Task to complete: Please restate every record below word for word.

──────

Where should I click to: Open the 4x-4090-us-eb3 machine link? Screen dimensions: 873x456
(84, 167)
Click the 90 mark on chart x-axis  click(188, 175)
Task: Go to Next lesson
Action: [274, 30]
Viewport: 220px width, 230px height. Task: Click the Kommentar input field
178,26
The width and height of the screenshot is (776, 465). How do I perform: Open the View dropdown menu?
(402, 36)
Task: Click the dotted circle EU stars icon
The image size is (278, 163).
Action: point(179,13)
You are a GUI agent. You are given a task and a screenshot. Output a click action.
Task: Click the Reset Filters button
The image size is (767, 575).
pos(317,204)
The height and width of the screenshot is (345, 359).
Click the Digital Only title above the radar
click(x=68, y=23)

──────

Answer area:
Where should I click to: Open the 4x-4090-us-eb3 machine link? Screen dimensions: 873x456
(84, 167)
Click the 90 mark on chart x-axis  click(188, 175)
Task: Go to Next lesson
Action: [274, 30]
Viewport: 220px width, 230px height. Task: Click the Kommentar input field
178,26
The width and height of the screenshot is (776, 465). How do I perform: Open the View dropdown menu?
(402, 36)
Task: Click the dotted circle EU stars icon
The image size is (278, 163).
Action: point(179,13)
You are a GUI agent. You are given a task and a screenshot. Output a click action.
Task: Click the Reset Filters button
The image size is (767, 575).
pos(317,204)
The height and width of the screenshot is (345, 359).
Click the Digital Only title above the radar
click(x=68, y=23)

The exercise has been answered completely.